# [What is required]
Copy the records below word for word, leaving out the pictures.

— start Provided data —

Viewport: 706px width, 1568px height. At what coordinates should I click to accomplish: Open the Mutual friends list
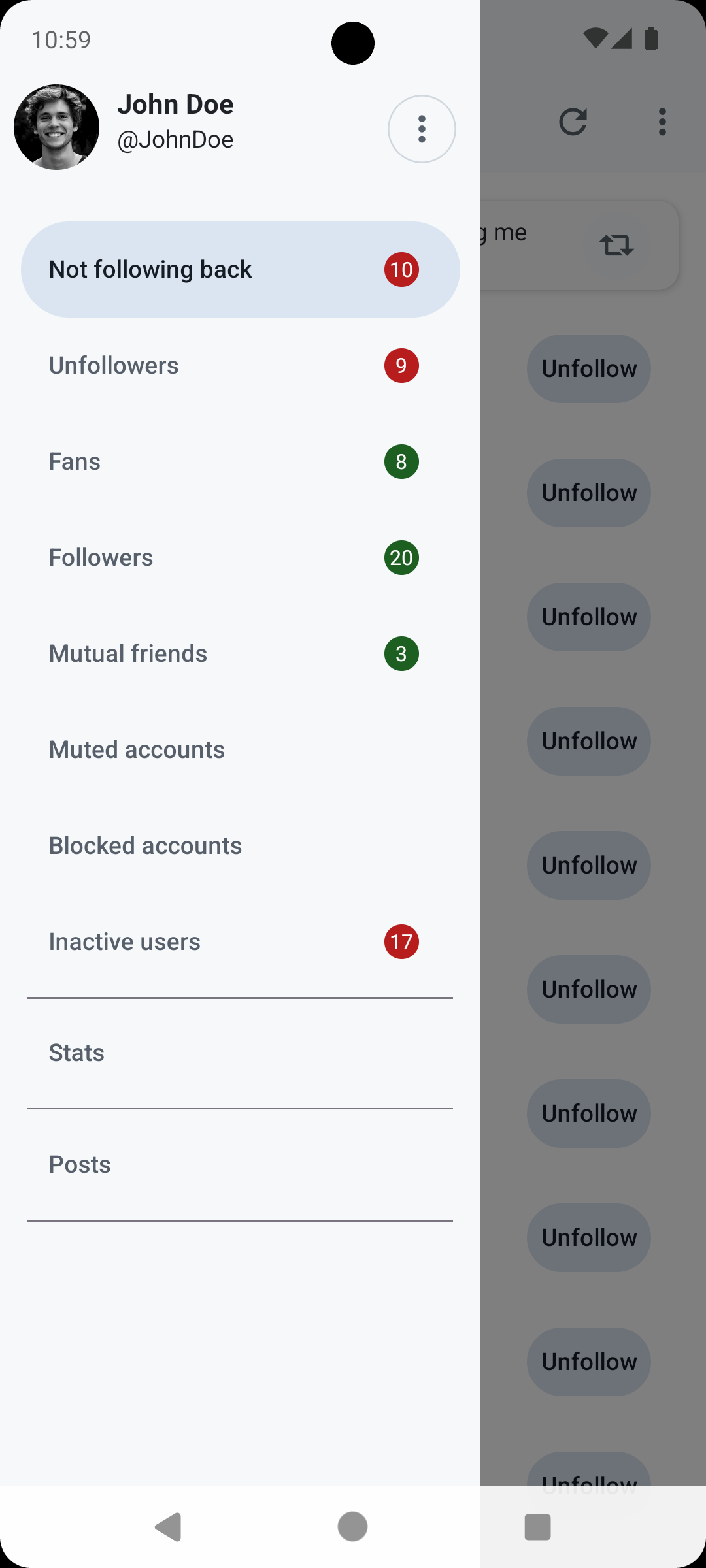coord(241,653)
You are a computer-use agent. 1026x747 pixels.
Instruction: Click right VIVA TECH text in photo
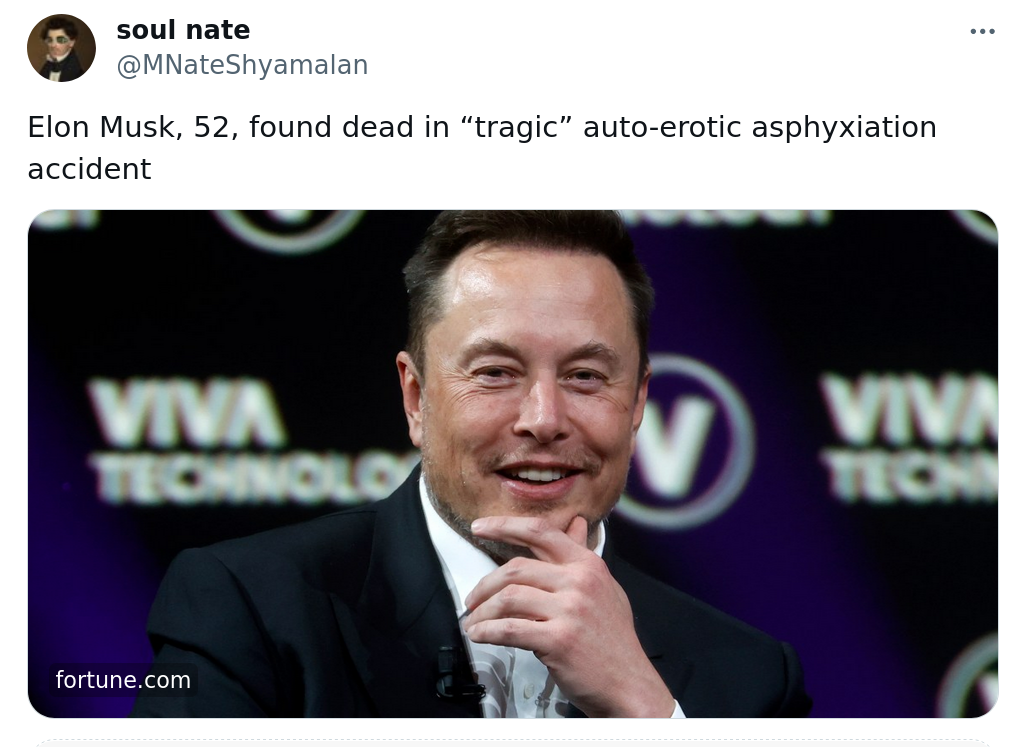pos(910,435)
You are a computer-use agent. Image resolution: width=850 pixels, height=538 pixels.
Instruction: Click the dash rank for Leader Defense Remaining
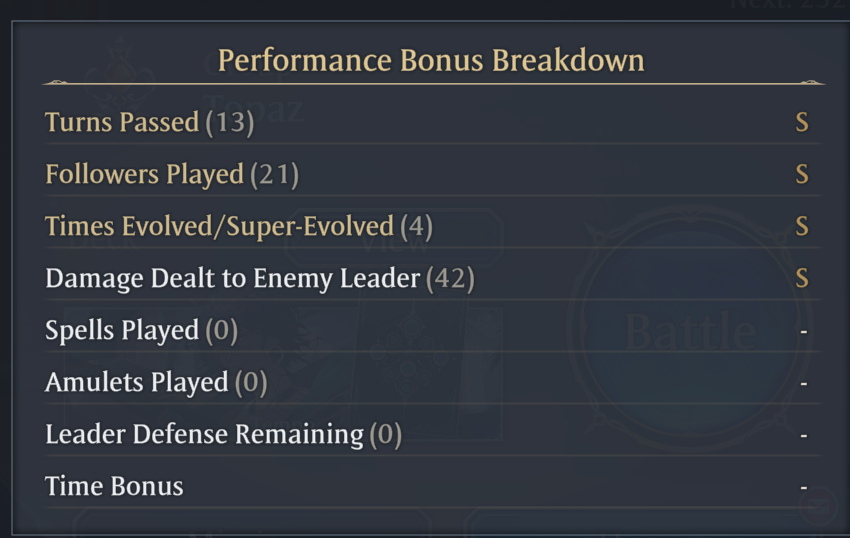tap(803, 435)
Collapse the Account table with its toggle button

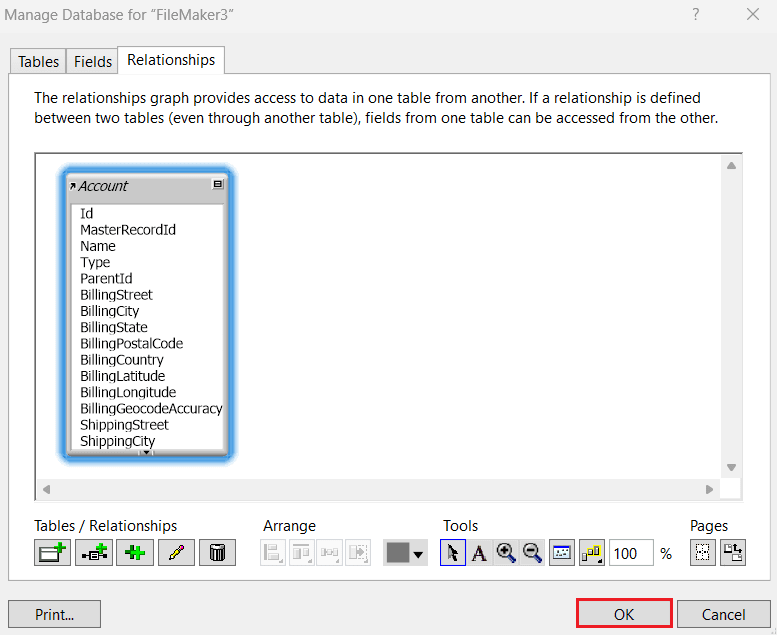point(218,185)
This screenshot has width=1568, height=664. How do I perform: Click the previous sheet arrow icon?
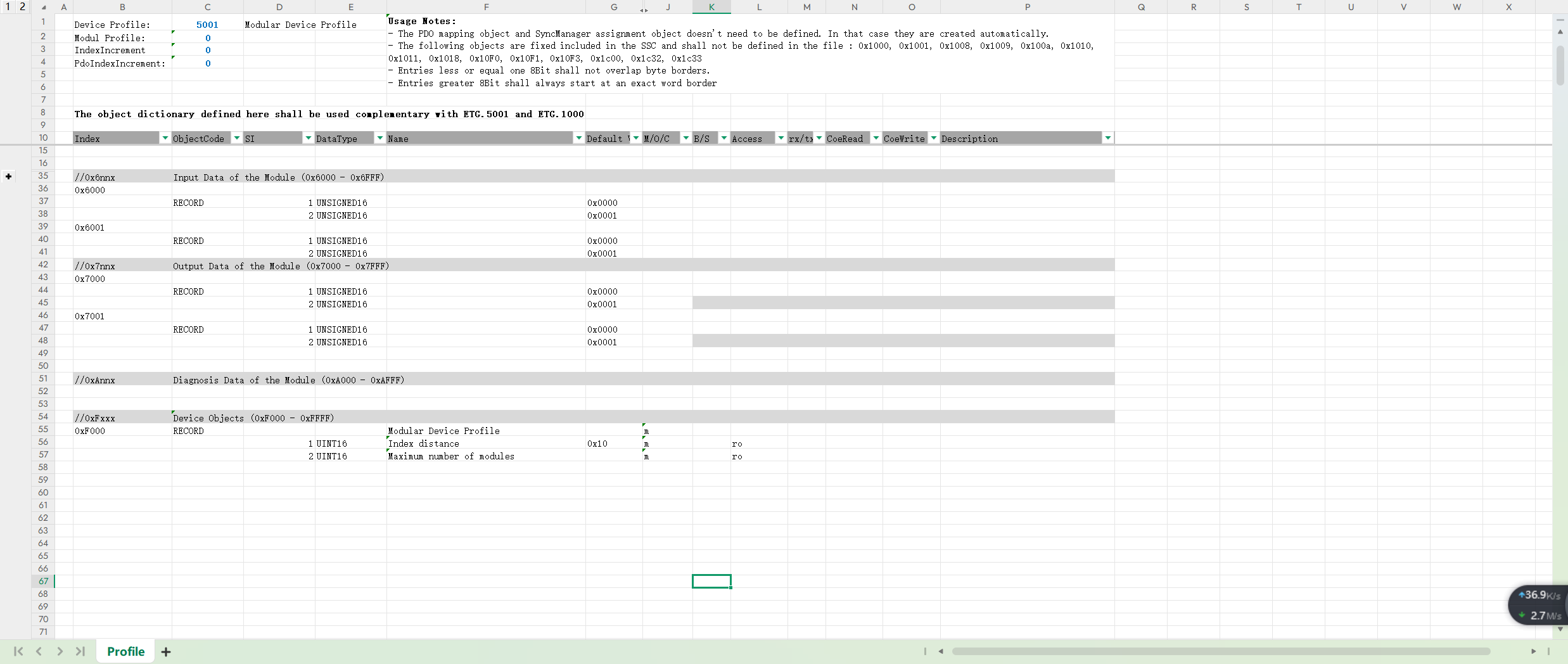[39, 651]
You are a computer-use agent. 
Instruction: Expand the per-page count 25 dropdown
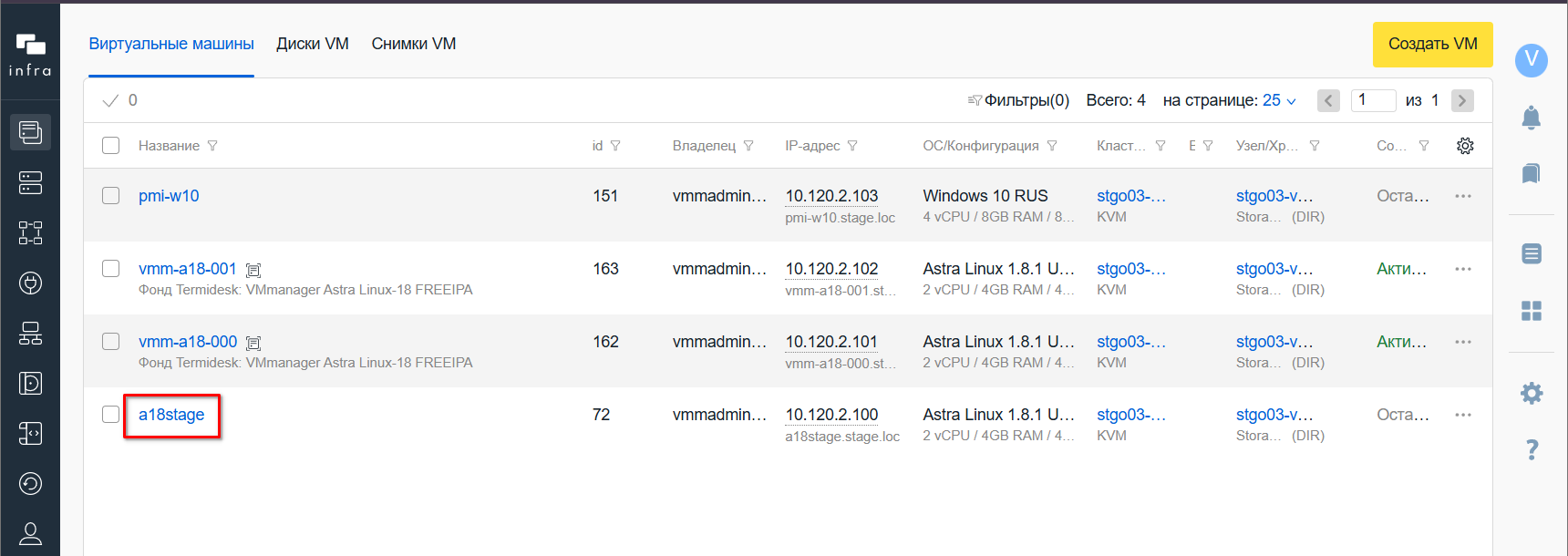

— end Provided data —

# [Worked solution]
Viewport: 706px width, 1568px height. At what coordinates should I click to accomplish: Open the Mutual friends list
coord(241,653)
You are a computer-use agent. 1026x747 pixels.
Instruction: Click right VIVA TECH text in photo
pos(910,435)
You are a computer-use agent. Image resolution: width=850 pixels, height=538 pixels.
Instruction: Click the dash rank for Leader Defense Remaining
tap(803, 435)
Collapse the Account table with its toggle button

point(218,185)
This screenshot has width=1568, height=664. How do I perform: Click the previous sheet arrow icon?
[39, 651]
You are a computer-use agent. 
Instruction: Expand the per-page count 25 dropdown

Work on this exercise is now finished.